In first example "creation phaser in constructor", you are registering only one thread to Phaser. You have to create three tasks, to register three threads in phaser.



Change the code like this, and it will work.
(dont forget to remove initial RunnableTask task = new RunnableTask(phaser); from your code)



    Thread t1 = new Thread(new RunnableTask(phaser), "t1");
Thread t2 = new Thread(new RunnableTask(phaser), "t2");
Thread t3 = new Thread(new RunnableTask(phaser), "t3");


In second example, you wait exactly 2 seconds in all threads, this is to exact and all of them arrive and await almost at the same time, change your sleep method like this to introduce some different waits for the threads to see some arrived and unarrived threads



  private void sleep() {
try {
Random r = new Random();
TimeUnit.SECONDS.sleep(r.nextInt(5));
} catch(InterruptedException e) {
e.printStackTrace();
}
}


Your second example works but its not correct.It works only because you have sleep at the beginning of the run method so all threads catch up to register in phaser before you call arrive and advance method on phaser.

__Work task__.
Could you quote the Phaser text in full, word for word? Rely on the Phaser text above and nothing else.

Collected data entries
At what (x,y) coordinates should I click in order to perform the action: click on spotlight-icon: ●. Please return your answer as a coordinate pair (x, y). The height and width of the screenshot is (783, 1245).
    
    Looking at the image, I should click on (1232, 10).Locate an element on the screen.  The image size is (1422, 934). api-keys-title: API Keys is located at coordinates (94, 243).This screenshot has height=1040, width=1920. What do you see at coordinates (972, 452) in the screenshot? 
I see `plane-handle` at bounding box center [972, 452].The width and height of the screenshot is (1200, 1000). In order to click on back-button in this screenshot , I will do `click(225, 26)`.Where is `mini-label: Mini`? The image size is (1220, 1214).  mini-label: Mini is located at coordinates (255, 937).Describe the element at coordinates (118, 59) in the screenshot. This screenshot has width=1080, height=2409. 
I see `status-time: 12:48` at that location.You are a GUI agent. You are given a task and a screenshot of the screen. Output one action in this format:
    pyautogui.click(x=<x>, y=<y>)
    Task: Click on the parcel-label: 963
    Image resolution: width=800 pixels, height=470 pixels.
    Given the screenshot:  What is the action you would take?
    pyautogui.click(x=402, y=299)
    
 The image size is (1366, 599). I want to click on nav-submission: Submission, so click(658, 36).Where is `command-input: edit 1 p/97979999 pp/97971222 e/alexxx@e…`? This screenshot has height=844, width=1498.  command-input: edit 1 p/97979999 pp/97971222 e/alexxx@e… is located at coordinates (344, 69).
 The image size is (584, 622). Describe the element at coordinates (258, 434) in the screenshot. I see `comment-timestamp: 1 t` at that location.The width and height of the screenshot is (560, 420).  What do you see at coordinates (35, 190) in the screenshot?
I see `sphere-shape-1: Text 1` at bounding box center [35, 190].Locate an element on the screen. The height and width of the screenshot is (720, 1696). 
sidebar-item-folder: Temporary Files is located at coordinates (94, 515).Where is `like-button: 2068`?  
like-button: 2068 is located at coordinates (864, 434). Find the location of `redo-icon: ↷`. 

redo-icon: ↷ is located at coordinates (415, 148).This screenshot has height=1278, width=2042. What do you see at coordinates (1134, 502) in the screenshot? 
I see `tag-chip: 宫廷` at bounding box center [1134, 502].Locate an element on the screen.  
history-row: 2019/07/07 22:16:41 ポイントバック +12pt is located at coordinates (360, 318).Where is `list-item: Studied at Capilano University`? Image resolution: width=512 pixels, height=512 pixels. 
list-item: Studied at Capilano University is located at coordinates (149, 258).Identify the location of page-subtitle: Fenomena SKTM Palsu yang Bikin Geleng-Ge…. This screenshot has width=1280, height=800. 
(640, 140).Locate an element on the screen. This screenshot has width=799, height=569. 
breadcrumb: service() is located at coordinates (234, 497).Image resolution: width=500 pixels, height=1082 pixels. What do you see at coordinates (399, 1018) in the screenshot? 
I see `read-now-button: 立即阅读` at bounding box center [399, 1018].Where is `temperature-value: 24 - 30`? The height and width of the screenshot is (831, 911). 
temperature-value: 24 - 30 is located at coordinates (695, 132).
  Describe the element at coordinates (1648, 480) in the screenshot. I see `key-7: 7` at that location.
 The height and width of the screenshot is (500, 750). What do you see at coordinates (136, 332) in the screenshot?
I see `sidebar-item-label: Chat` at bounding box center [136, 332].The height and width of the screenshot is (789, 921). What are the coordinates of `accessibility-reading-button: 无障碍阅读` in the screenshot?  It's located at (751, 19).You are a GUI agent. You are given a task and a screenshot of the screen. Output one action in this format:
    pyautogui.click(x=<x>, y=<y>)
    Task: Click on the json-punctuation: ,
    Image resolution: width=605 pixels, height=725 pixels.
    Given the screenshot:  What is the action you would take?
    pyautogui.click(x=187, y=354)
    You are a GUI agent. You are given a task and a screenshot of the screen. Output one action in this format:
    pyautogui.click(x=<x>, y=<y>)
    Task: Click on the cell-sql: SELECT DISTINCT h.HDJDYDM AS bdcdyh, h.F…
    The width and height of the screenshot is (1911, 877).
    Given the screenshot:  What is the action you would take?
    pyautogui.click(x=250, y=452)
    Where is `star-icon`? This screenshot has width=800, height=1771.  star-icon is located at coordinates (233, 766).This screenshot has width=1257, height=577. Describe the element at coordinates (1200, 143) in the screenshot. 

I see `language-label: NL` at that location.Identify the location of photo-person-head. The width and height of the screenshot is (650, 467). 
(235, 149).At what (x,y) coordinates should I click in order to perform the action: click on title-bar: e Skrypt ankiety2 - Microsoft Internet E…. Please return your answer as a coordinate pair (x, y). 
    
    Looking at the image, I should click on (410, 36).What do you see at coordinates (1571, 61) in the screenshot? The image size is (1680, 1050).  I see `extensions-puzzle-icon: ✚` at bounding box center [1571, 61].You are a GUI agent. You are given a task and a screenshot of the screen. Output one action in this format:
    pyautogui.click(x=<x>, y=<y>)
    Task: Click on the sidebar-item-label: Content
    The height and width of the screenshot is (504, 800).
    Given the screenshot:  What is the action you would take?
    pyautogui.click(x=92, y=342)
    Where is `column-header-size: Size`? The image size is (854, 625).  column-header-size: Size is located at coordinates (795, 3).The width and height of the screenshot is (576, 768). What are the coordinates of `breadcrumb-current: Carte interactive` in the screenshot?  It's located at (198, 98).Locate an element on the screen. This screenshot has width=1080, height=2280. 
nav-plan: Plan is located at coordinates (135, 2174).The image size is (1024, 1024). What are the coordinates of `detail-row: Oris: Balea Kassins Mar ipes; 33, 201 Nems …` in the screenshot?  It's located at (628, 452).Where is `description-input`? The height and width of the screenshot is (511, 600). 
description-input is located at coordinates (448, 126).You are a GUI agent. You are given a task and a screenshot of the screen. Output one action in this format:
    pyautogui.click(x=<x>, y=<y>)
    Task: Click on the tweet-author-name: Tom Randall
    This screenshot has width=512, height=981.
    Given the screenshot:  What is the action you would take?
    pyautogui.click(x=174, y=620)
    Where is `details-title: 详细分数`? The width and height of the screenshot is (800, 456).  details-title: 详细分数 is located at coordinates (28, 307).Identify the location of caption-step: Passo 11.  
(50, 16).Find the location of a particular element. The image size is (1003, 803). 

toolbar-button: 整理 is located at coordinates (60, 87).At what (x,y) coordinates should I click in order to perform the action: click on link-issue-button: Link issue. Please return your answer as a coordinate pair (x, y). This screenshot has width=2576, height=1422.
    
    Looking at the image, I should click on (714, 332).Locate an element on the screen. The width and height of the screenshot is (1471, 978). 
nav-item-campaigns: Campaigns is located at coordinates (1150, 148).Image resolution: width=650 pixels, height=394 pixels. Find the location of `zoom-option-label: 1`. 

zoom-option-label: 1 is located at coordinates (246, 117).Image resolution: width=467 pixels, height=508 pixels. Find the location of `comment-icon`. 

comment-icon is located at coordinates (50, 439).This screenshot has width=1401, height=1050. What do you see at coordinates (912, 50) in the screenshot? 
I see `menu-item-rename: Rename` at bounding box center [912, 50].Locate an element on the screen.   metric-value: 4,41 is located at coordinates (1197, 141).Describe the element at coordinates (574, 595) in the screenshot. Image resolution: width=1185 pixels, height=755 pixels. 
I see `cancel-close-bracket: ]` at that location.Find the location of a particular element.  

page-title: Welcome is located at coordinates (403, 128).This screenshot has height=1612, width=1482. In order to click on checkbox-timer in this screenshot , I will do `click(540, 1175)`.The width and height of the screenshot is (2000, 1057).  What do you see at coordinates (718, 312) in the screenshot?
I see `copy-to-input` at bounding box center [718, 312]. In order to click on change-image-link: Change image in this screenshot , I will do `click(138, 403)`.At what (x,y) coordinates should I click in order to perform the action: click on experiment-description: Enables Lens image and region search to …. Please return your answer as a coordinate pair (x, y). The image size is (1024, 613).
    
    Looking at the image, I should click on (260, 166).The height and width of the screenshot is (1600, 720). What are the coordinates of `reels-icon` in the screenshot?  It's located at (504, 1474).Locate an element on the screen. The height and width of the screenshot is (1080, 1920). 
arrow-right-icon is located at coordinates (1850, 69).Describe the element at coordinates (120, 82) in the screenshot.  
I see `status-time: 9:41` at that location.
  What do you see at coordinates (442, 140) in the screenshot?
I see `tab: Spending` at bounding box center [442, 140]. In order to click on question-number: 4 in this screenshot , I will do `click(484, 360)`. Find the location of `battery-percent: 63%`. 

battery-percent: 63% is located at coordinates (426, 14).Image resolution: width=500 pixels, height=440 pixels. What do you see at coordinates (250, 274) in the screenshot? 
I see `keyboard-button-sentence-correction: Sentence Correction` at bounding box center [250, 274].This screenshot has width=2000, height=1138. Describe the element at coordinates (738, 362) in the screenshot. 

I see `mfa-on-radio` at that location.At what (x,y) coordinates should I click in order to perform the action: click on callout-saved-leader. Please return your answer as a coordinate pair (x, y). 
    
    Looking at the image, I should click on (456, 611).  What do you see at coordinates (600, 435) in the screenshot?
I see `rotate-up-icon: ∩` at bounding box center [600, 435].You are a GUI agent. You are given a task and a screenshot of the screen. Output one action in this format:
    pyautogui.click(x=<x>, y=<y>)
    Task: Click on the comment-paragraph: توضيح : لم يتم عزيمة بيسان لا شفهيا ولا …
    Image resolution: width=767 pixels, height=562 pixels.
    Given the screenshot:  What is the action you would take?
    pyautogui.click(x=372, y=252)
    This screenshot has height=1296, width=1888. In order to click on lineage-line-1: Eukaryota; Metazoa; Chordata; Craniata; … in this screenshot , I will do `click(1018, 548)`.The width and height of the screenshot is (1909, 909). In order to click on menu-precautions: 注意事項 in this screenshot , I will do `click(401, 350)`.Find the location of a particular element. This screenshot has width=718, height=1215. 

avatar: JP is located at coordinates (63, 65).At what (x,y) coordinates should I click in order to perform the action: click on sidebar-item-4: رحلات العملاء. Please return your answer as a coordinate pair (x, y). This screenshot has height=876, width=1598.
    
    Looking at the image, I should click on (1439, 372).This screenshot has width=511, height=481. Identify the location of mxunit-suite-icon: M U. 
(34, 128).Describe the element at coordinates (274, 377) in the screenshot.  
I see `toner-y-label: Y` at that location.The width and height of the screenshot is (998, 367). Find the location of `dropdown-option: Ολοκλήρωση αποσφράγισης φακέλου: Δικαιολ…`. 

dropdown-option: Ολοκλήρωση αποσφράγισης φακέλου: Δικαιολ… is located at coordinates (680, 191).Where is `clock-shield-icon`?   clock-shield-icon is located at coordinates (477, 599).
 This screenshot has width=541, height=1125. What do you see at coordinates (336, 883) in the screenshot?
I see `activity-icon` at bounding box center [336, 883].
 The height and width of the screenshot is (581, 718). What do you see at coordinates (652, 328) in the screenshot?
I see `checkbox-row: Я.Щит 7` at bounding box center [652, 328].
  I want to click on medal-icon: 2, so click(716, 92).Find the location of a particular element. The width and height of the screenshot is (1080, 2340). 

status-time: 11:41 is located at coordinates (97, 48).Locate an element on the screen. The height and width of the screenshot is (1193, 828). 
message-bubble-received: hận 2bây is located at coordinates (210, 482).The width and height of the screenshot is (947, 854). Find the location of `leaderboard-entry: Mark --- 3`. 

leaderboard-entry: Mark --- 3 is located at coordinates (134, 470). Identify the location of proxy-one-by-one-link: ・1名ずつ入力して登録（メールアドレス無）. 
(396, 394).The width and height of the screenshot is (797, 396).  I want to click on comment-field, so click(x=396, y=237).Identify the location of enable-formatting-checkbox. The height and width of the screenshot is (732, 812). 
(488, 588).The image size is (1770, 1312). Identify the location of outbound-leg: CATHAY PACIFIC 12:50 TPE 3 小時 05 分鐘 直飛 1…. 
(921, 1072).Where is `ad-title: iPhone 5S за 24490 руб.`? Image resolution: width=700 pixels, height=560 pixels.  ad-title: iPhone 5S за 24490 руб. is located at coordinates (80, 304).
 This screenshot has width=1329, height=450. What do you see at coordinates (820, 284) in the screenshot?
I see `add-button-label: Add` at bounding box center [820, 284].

__Reply to the task__.
In first example "creation phaser in constructor", you are registering only one thread to Phaser. You have to create three tasks, to register three threads in phaser.



Change the code like this, and it will work.
(dont forget to remove initial RunnableTask task = new RunnableTask(phaser); from your code)



    Thread t1 = new Thread(new RunnableTask(phaser), "t1");
Thread t2 = new Thread(new RunnableTask(phaser), "t2");
Thread t3 = new Thread(new RunnableTask(phaser), "t3");


In second example, you wait exactly 2 seconds in all threads, this is to exact and all of them arrive and await almost at the same time, change your sleep method like this to introduce some different waits for the threads to see some arrived and unarrived threads



  private void sleep() {
try {
Random r = new Random();
TimeUnit.SECONDS.sleep(r.nextInt(5));
} catch(InterruptedException e) {
e.printStackTrace();
}
}


Your second example works but its not correct.It works only because you have sleep at the beginning of the run method so all threads catch up to register in phaser before you call arrive and advance method on phaser.